So you are lucky enough to accumulate a large sum of money way higher then the FDIC insured limits. I have no doubt you worked hard for this money and would be devastated if a failed bank wiped out your deposit. A golden parachute CEO over leveraged the bank and you are stuck with the bill the innocent depositor. It works like this when the FDIC takes your failing bank if they do not have enough to pay off the depositors your money is gone.
Let's say you had $1,0000.00 in the Banks savings account you would only be able to recoup $250,000 of that money. Most times the failing bank will be bought out by another larger bank and they assume all deposits but if there is no interested Bank the FDIC takes over and tries to get everyone there money back TRIES is the main word in this sentence.
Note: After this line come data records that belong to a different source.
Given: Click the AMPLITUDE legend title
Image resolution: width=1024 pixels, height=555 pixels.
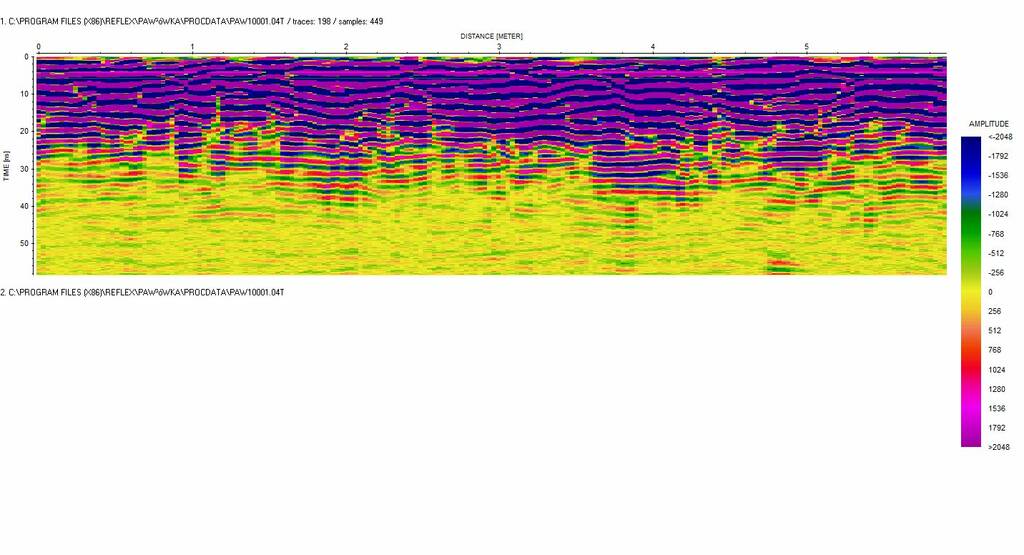Looking at the screenshot, I should point(989,123).
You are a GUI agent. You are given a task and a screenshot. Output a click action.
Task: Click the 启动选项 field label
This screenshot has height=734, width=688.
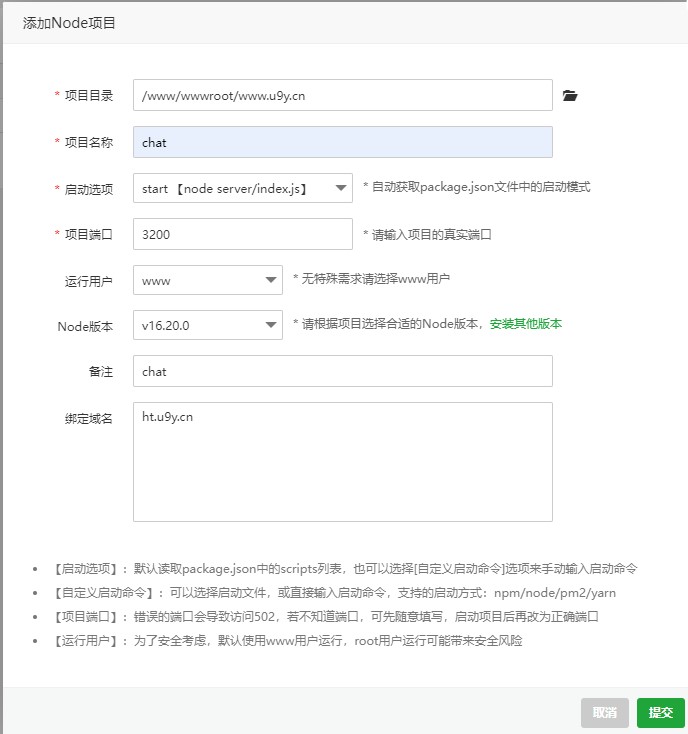(88, 189)
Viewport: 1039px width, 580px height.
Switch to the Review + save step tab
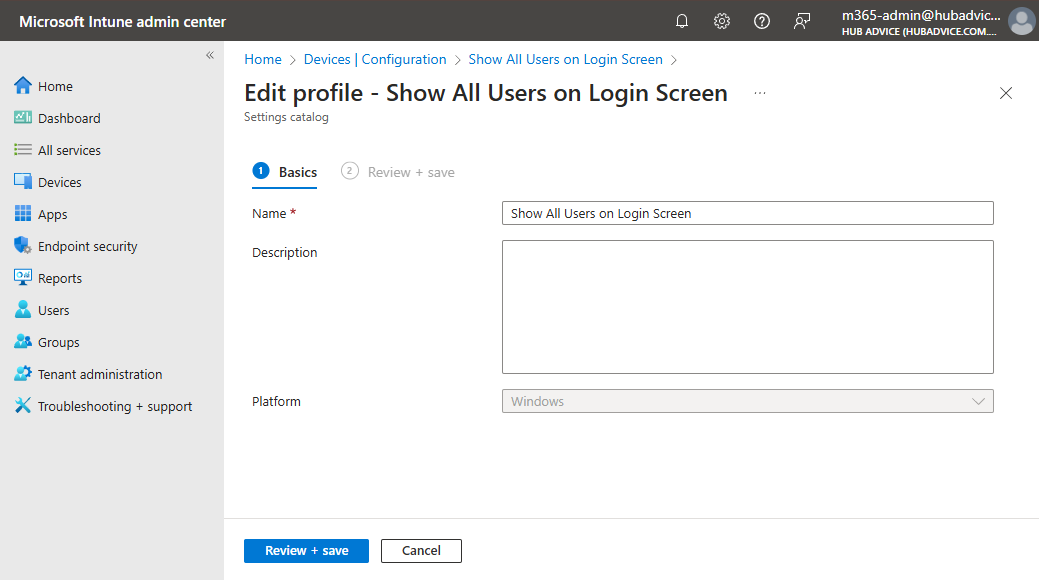[x=410, y=172]
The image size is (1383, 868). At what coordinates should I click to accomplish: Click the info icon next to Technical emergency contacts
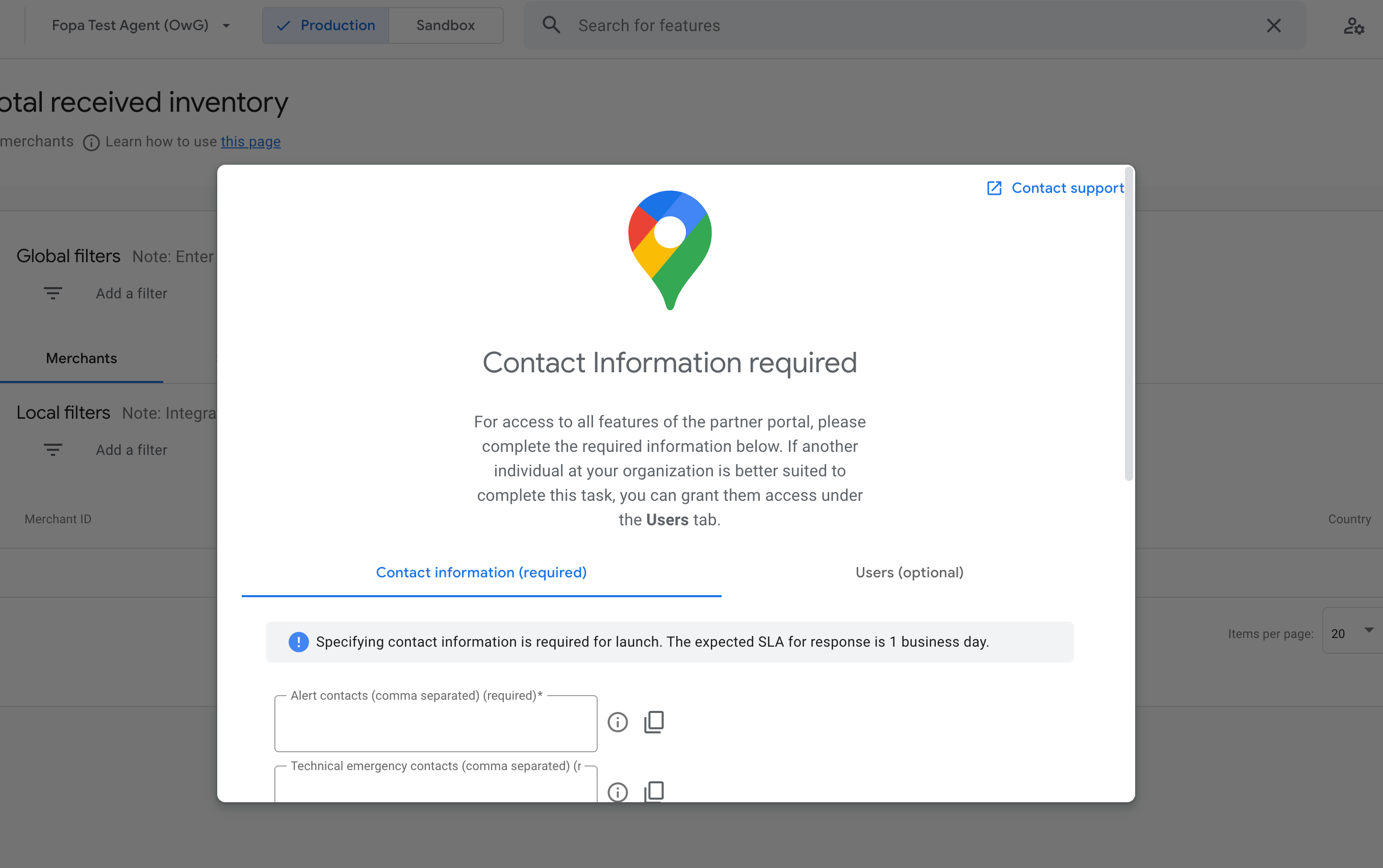pos(618,792)

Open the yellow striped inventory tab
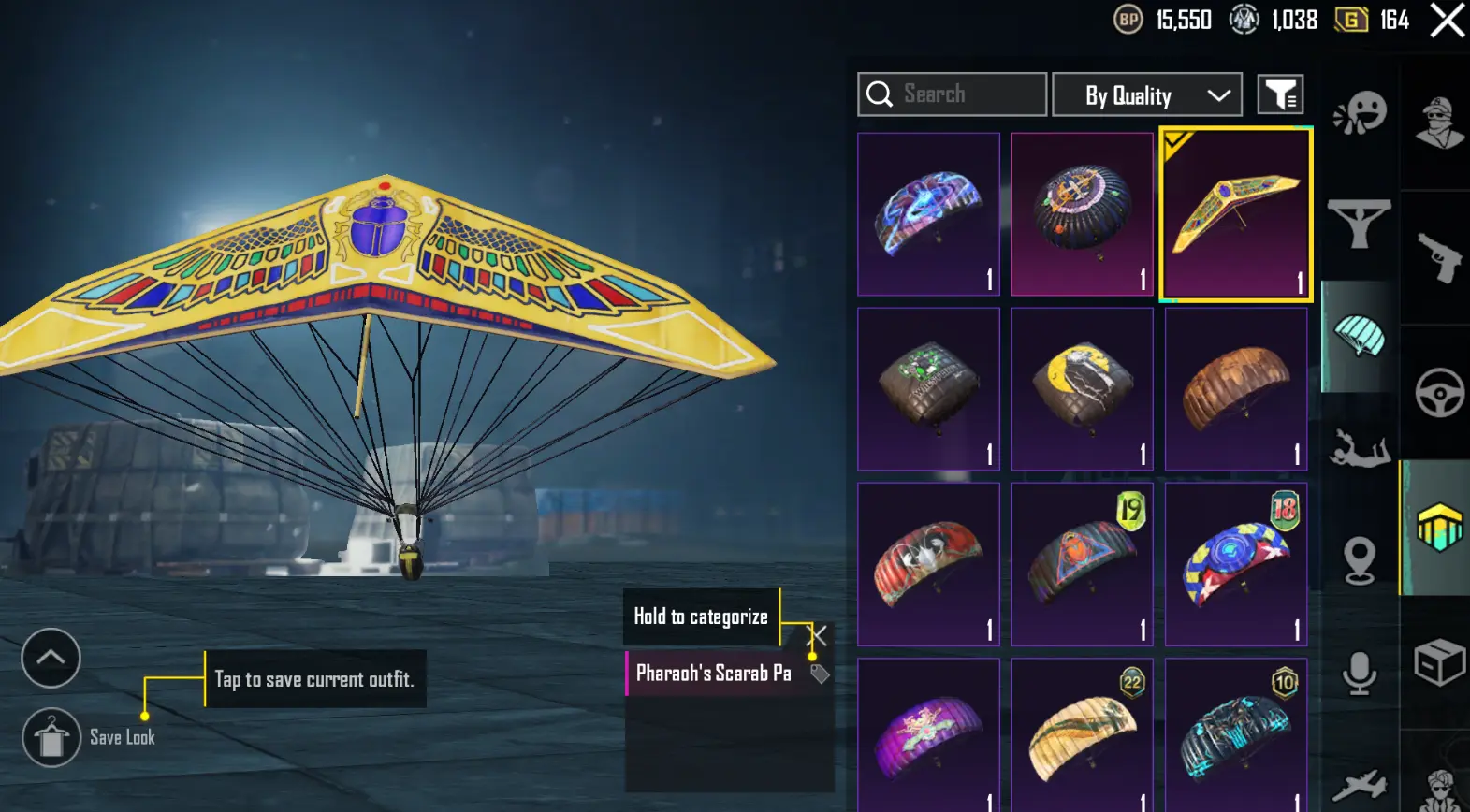[1438, 527]
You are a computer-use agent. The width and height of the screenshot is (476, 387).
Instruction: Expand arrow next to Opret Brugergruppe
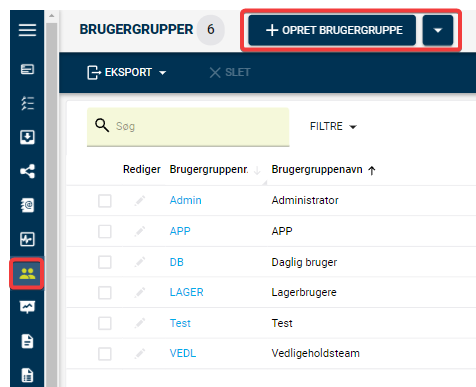pyautogui.click(x=438, y=30)
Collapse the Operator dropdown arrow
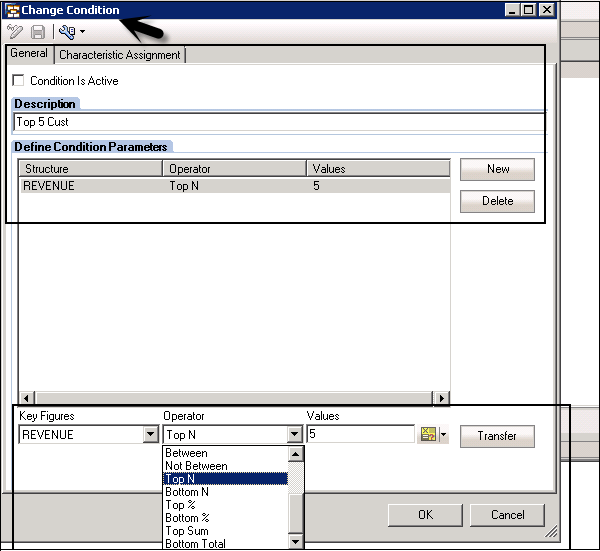600x551 pixels. tap(294, 435)
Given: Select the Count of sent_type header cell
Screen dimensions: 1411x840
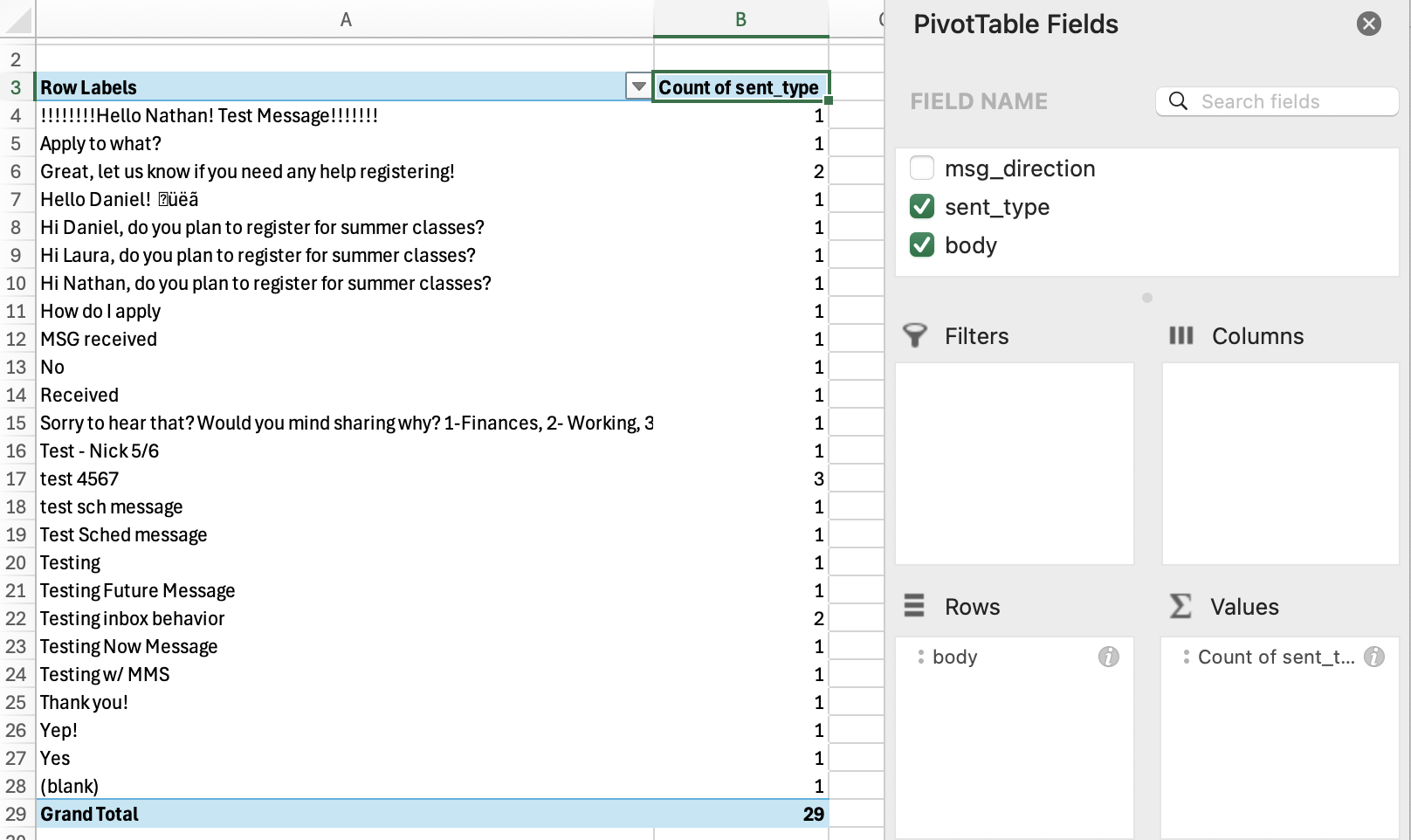Looking at the screenshot, I should pyautogui.click(x=740, y=87).
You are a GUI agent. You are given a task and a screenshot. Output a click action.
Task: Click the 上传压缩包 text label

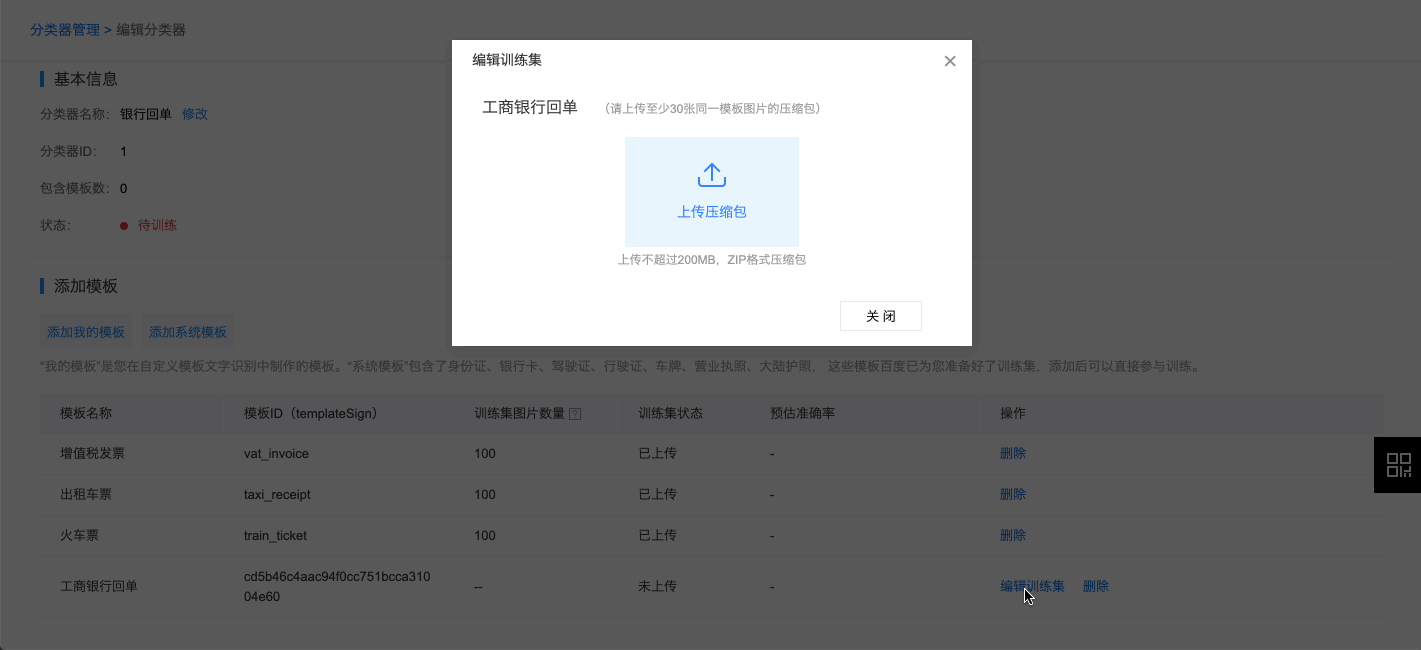point(711,212)

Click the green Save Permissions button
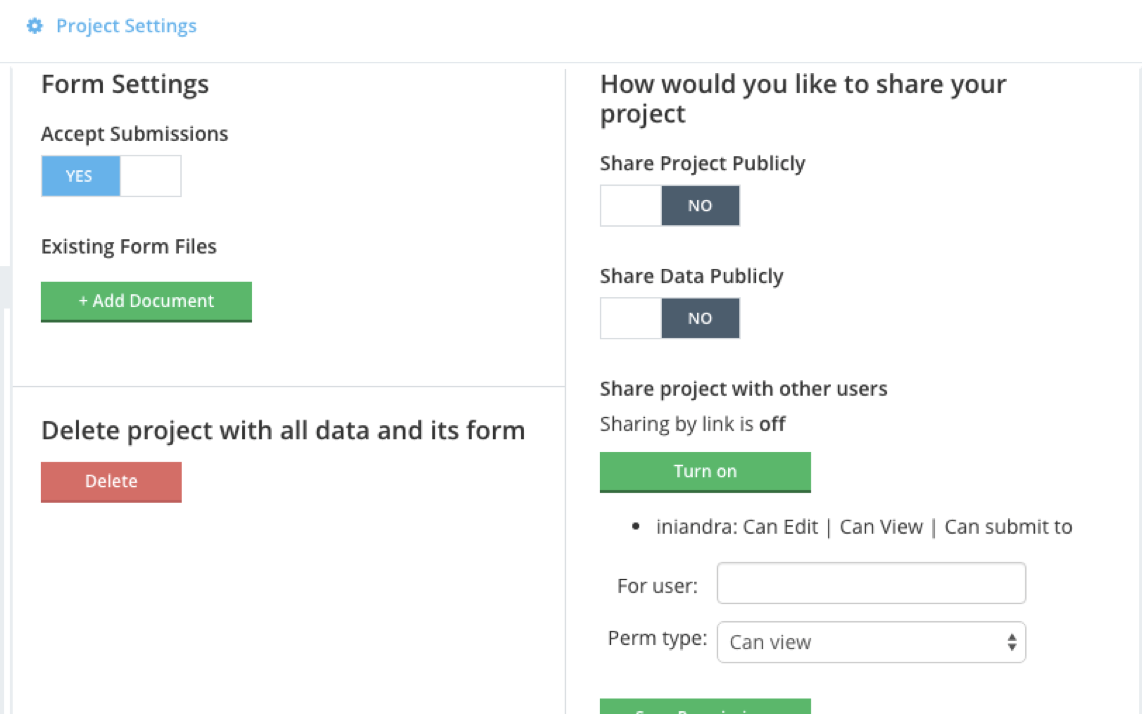click(705, 708)
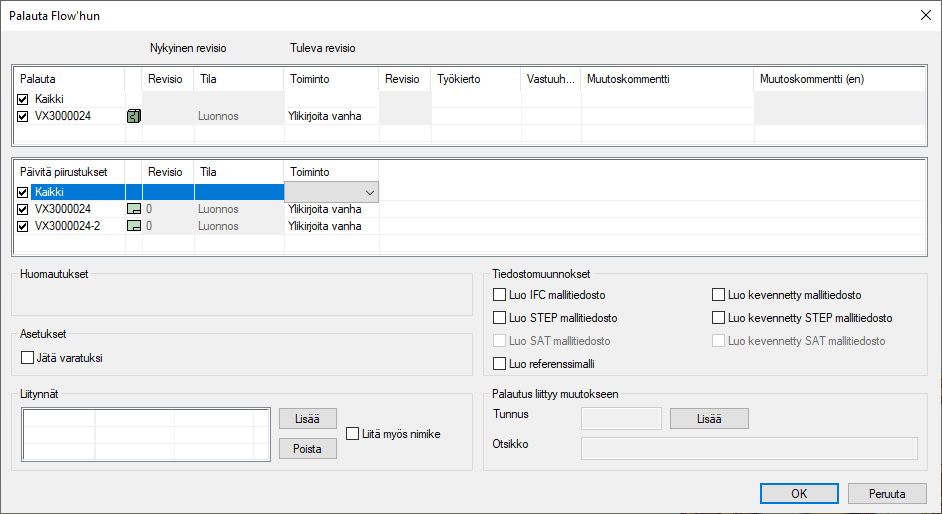Viewport: 942px width, 514px height.
Task: Open the Toiminto dropdown in Kaikki row
Action: pos(370,192)
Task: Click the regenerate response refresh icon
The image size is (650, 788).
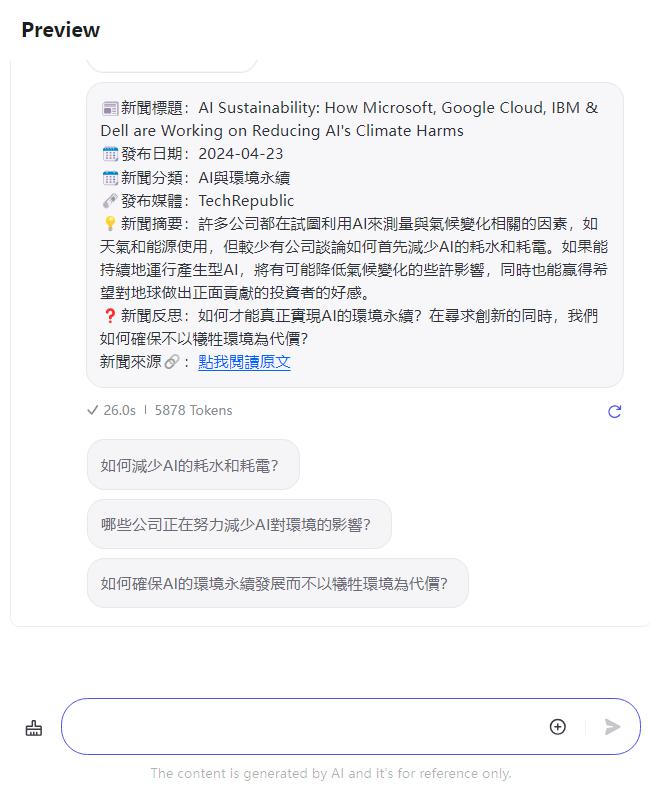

The best thing you can do to avoid this is to spread your money out over multiple Banks not associated with each other.
A little known tactic savvy people do is invest the whole Million or whatever amount it is into one bank that handles CDARS they in turn spread your money at over tons of Banks and you receive one statement in the mail from all the banks on your money. The rates are not as attractive if you shop for your CDs yourself but this is a fair tradeoff for ease of use and security. For the lazy at heart CDARS can't be beaten. This is how the rich insure massive amounts of money with no risk at all unless the dollar itself fails in this case all bets would be off anyway.